Becoming a NAVEX Global company has put us in an even stronger position to develop the WhistleB service faster as digitalisation accelerates both requirements and solutions. WhistleB will continue to be a strong, separate product in the NAVEX Global portfolio of services, primarily for European companies that also operate internationally. We also see that the data privacy issue is very important to European customers, and we will continue to focus on this. As a NAVEX Global product, we look forward to being able to provide a broader compliance service offering to customers, from one supplier.
I’d also highlight our WhistleB Partnership Programme. We’ve worked with partners for a long time but we are currently seeing an increasing demand in Europe from professionals such as law firms, investigators, employment specialists and others to partner with us. WhistleB provides a secure, user-friendly, web-based platform and our partners provide expertise in processing and investigating cases.
We have active partners all over Europe, and our mutual customers get the benefit of expertise from two organisations, covering the receiving, processing and investigating of cases.
What about 10 years from now for whistleblowing and whistleblowers?

● **TASK**
Rewrite the WhistleB passage, starting at "I’d also highlight" and ending at "and investigating cases.", with "accounting firms" in place of "law firms".

Records for locating the described items:
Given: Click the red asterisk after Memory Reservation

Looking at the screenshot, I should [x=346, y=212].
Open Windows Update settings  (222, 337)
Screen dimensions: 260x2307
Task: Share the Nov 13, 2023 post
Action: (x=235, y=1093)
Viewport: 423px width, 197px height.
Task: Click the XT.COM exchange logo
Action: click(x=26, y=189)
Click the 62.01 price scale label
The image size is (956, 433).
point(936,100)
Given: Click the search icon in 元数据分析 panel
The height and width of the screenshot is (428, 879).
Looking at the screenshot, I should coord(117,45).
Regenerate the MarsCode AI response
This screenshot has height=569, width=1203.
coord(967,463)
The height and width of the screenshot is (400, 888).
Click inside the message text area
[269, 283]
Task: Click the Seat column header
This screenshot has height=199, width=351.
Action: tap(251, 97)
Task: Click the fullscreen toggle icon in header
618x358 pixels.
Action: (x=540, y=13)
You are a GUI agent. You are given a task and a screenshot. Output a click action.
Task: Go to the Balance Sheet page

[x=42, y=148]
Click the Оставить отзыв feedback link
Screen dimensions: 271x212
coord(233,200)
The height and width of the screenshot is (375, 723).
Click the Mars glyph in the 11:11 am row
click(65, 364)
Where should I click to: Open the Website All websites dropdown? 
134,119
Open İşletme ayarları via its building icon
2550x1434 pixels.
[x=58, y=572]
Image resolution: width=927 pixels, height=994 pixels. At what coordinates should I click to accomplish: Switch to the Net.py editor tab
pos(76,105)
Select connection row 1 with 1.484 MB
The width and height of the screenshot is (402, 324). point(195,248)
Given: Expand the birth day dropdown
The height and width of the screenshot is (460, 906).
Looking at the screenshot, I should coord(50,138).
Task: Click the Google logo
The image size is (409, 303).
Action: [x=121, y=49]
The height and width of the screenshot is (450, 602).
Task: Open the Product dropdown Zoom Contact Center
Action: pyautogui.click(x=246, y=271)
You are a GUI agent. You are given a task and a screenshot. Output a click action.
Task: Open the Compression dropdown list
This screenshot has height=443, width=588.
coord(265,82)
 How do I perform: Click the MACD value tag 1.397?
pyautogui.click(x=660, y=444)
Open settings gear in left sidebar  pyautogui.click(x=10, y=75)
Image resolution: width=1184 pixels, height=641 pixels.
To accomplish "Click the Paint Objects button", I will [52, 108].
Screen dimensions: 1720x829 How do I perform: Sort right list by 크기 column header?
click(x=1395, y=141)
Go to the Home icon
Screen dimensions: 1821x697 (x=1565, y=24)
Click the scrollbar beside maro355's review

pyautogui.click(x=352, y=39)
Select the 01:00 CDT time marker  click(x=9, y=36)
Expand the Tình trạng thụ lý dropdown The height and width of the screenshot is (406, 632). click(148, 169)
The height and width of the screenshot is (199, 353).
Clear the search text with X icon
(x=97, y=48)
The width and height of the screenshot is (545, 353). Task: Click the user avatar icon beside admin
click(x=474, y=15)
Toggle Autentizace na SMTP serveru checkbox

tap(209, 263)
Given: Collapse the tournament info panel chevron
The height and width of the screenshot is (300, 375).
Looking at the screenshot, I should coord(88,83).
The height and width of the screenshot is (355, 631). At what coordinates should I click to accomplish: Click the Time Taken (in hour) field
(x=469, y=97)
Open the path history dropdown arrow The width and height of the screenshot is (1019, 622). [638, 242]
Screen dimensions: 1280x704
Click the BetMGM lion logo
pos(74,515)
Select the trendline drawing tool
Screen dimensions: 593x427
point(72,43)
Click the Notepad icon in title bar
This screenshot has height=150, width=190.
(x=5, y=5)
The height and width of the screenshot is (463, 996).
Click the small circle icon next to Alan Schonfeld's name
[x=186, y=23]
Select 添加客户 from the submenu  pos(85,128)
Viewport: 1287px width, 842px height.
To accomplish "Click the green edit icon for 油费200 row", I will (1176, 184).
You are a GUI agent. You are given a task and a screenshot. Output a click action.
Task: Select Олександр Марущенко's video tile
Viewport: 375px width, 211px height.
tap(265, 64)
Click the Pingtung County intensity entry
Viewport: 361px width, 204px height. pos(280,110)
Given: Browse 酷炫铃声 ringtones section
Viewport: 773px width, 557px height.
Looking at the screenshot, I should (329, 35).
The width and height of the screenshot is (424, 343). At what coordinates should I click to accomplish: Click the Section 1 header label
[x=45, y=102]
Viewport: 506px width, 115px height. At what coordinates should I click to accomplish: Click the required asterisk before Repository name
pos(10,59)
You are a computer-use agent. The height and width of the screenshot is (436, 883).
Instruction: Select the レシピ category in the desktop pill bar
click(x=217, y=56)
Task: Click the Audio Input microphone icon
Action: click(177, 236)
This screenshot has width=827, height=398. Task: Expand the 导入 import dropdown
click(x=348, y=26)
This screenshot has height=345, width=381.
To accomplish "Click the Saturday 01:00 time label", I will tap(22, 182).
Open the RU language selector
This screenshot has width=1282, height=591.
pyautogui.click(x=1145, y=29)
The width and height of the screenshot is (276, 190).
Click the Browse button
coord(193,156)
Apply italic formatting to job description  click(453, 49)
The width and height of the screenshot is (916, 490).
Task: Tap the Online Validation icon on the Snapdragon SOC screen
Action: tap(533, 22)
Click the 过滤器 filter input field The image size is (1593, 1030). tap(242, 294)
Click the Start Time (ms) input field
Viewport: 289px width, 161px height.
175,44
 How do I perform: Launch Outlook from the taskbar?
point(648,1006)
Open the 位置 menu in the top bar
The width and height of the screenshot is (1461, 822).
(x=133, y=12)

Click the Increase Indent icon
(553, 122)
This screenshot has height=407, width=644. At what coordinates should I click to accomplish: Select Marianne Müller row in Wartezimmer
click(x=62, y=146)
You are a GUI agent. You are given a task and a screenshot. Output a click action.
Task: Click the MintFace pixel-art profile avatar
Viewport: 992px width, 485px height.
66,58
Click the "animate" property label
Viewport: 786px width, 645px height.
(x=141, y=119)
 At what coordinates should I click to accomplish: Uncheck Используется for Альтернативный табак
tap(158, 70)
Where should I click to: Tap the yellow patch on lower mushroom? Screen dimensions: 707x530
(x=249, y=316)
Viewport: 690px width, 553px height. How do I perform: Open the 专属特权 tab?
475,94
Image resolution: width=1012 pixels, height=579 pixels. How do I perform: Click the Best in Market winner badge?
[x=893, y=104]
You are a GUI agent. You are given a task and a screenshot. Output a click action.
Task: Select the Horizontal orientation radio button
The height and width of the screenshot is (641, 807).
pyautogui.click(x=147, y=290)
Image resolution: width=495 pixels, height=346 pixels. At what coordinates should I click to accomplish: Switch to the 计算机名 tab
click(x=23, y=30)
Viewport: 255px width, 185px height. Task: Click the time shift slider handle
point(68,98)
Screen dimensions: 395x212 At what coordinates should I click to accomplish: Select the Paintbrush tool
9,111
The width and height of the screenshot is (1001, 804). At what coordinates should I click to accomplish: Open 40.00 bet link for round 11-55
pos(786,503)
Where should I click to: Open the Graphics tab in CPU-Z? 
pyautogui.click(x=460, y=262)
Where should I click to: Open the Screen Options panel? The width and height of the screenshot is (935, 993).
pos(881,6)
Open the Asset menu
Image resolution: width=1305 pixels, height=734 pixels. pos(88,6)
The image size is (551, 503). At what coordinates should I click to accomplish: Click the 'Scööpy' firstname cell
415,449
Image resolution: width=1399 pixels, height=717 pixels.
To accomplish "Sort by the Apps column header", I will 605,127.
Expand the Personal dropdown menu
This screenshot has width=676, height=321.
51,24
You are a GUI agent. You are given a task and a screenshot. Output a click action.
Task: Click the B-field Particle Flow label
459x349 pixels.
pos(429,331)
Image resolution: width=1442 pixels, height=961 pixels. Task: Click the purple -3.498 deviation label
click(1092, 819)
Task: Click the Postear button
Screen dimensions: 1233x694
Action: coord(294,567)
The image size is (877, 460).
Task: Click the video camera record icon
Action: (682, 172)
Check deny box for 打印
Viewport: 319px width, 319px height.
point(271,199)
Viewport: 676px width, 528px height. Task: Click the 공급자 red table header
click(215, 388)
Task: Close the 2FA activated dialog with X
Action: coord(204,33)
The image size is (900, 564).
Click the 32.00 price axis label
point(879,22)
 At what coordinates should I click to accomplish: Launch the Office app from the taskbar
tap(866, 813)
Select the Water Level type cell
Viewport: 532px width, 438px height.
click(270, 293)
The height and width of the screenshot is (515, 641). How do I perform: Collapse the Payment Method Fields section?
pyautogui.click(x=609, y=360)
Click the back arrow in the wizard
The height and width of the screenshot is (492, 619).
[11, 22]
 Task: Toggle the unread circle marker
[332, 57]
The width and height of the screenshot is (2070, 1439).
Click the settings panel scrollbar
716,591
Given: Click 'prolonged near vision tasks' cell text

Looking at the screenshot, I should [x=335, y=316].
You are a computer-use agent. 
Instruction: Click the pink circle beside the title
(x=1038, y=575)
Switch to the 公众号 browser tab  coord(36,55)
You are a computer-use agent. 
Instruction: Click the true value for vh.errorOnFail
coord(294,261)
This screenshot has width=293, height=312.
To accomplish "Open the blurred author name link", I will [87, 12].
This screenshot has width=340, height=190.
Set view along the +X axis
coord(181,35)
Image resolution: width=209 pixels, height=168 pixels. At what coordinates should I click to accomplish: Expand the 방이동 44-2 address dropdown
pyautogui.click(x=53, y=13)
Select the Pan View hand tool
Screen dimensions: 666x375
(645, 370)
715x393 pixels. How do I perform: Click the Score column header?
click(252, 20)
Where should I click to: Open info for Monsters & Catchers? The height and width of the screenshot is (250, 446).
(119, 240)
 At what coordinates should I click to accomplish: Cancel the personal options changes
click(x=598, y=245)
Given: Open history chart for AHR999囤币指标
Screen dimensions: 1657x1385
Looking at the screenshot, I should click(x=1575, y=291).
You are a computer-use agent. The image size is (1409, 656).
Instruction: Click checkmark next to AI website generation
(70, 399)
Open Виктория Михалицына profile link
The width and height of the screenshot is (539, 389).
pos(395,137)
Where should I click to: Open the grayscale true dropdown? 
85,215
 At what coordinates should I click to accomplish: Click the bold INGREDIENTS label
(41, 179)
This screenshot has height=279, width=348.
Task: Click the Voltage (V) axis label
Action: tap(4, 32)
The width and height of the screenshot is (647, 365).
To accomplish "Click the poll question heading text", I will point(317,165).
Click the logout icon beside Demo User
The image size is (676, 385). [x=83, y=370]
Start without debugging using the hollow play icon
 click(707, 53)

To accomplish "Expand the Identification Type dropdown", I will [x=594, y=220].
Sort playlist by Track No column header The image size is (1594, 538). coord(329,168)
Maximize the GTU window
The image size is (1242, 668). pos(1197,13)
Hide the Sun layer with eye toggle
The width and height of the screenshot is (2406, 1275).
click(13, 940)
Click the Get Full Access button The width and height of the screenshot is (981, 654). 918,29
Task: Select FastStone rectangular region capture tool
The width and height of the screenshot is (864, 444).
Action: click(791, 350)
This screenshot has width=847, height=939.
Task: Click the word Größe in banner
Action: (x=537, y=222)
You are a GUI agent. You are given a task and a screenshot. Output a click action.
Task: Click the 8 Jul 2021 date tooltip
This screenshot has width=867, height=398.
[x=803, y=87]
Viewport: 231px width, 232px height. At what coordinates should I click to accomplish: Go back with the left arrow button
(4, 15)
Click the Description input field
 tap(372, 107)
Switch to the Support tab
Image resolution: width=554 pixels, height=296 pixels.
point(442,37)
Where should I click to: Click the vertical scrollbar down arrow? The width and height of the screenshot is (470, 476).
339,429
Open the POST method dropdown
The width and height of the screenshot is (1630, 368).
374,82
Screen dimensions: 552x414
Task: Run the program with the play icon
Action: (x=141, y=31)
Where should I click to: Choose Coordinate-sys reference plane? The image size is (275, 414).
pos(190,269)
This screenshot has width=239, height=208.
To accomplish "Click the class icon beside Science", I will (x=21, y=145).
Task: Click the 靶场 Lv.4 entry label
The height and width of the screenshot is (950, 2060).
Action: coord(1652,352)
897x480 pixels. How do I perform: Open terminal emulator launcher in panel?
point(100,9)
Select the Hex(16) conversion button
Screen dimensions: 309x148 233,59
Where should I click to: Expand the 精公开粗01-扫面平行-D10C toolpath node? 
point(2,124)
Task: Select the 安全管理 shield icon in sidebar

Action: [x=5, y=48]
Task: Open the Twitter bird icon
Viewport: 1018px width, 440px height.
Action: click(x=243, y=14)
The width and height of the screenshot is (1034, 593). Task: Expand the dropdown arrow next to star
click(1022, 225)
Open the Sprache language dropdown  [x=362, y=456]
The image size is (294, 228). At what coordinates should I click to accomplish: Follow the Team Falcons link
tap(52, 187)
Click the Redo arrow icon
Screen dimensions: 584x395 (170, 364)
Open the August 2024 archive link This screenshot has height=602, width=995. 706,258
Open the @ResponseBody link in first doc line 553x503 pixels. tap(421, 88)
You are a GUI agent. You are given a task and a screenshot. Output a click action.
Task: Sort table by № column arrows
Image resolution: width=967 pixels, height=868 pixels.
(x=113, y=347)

● **OUTPUT BELOW**
I’d also highlight our WhistleB Partnership Programme. We’ve worked with partners for a long time but we are currently seeing an increasing demand in Europe from professionals such as accounting firms, investigators, employment specialists and others to partner with us. WhistleB provides a secure, user-friendly, web-based platform and our partners provide expertise in processing and investigating cases.